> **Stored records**
####################

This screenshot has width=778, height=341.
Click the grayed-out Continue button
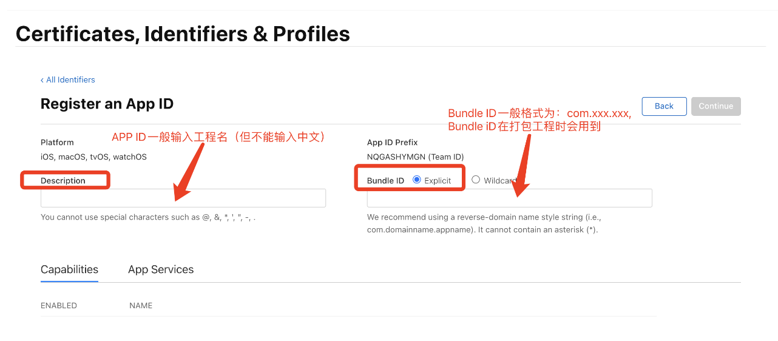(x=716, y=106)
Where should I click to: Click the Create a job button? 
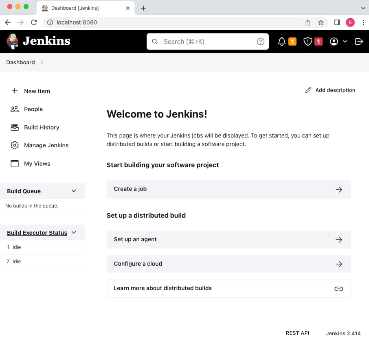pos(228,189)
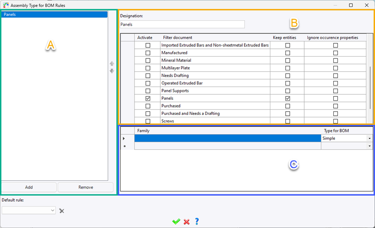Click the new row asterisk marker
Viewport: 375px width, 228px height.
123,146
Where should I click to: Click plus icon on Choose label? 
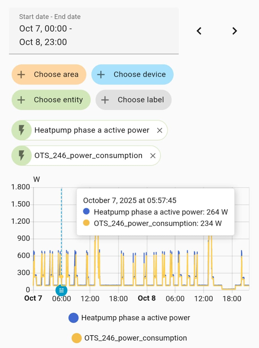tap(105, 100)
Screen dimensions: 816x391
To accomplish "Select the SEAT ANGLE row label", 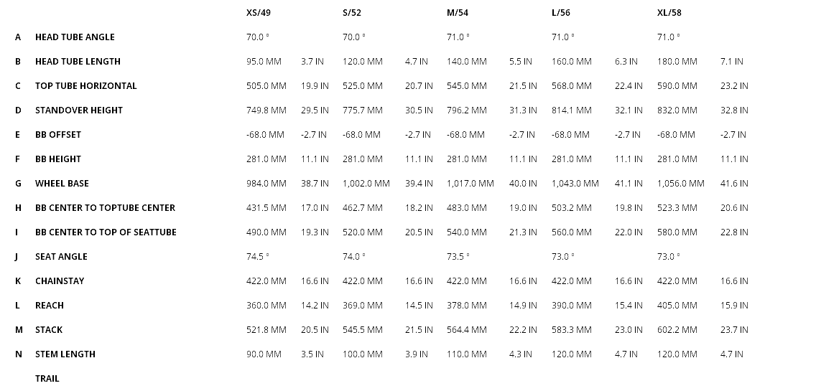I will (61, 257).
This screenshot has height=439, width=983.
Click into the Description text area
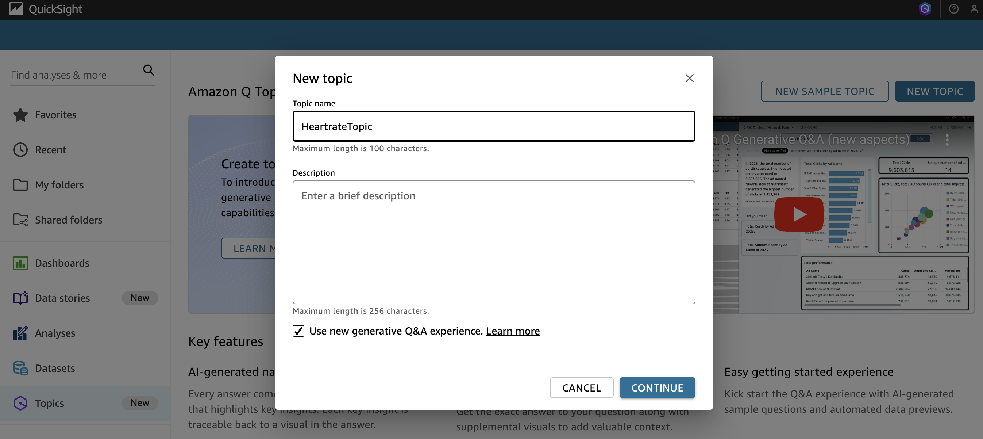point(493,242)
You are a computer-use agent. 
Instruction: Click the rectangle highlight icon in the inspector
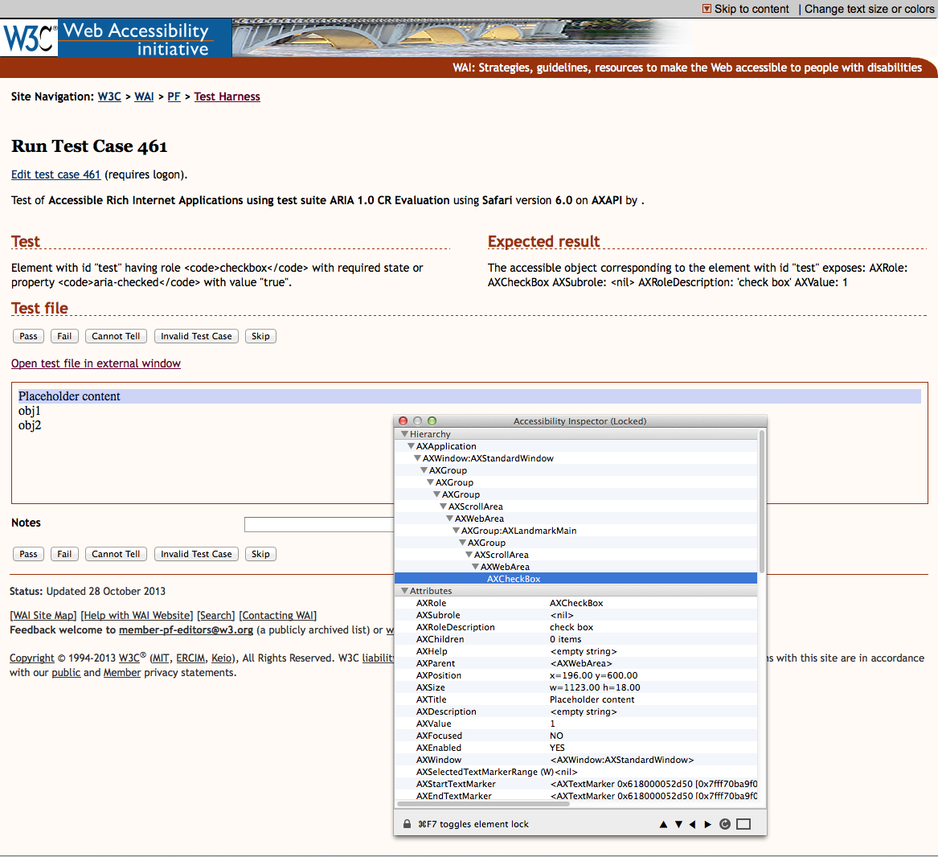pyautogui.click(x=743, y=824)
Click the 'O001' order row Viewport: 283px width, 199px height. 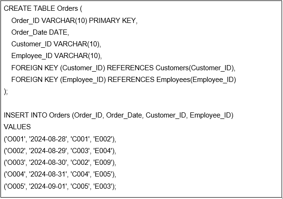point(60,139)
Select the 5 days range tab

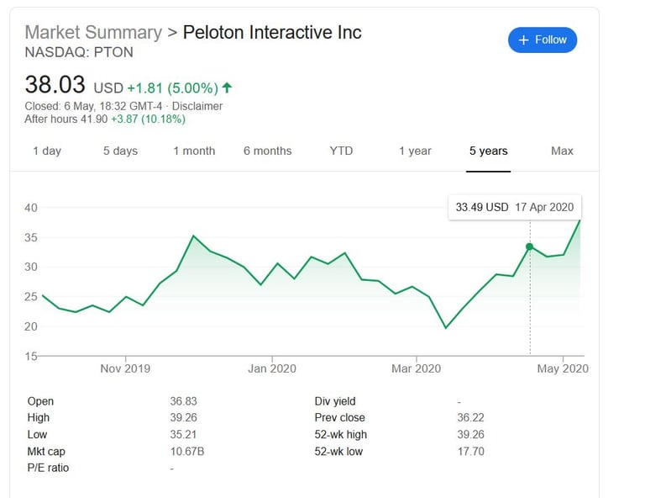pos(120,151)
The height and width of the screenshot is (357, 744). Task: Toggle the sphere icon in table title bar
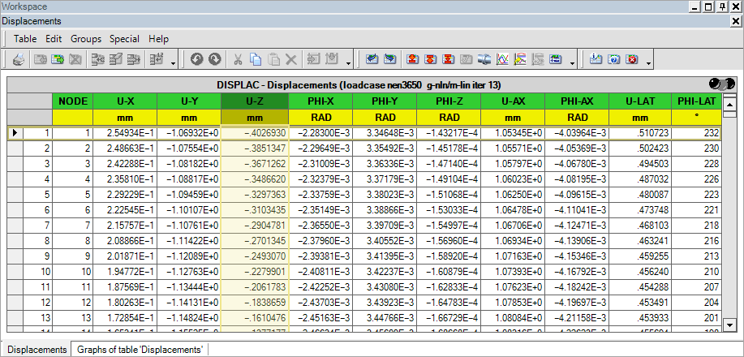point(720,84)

####################

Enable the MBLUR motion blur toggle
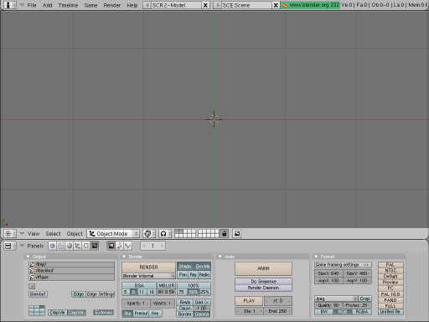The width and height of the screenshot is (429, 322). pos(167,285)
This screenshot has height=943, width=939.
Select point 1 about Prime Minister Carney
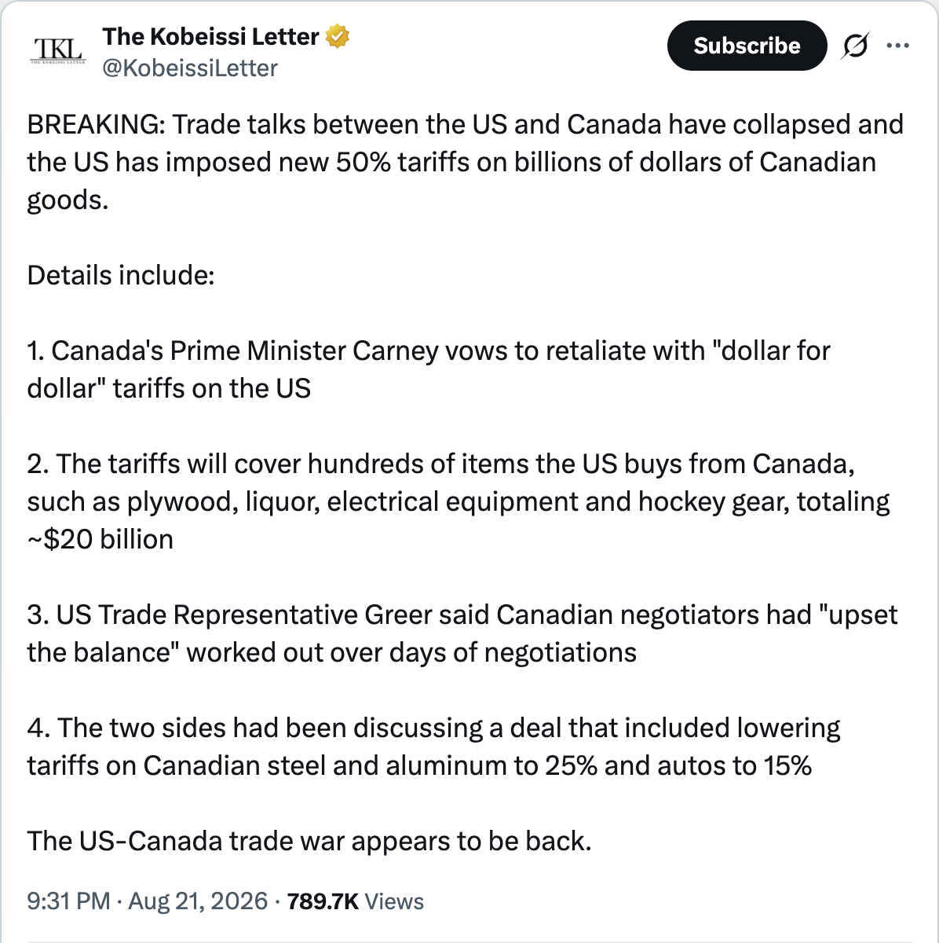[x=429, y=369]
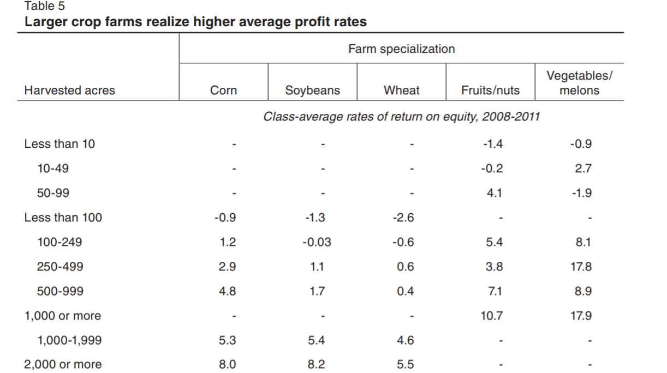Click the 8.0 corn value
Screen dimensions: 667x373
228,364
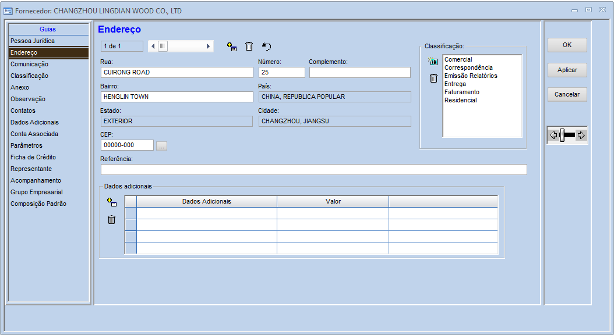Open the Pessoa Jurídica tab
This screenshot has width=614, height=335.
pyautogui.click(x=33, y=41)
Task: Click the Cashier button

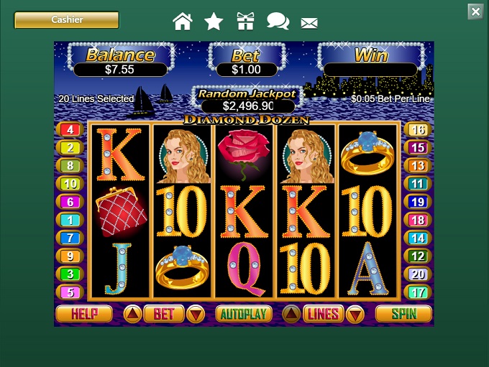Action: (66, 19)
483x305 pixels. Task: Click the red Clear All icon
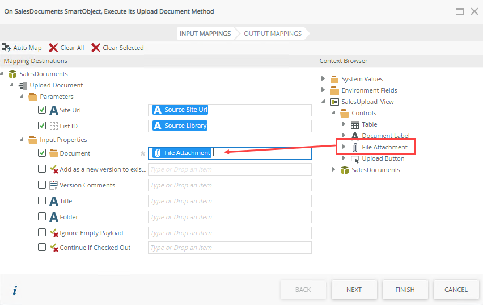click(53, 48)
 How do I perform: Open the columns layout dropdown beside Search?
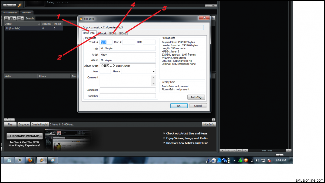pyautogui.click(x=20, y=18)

####################

> **Try it**
Copy word for word the span of the records above that begins at the line with "This screenshot has width=778, height=341." and ends at the line with "Screen dimensions: 816x391", including those two lines but not the pictures.

> **Your response**
This screenshot has width=778, height=341.
Click the grayed-out Continue button
(x=716, y=106)
Where should I click to: Click the Create a job button? 
pos(228,189)
Click the new row asterisk marker
Viewport: 375px width, 228px height.
123,146
Where should I click to: Click plus icon on Choose label? 
tap(105, 100)
Screen dimensions: 816x391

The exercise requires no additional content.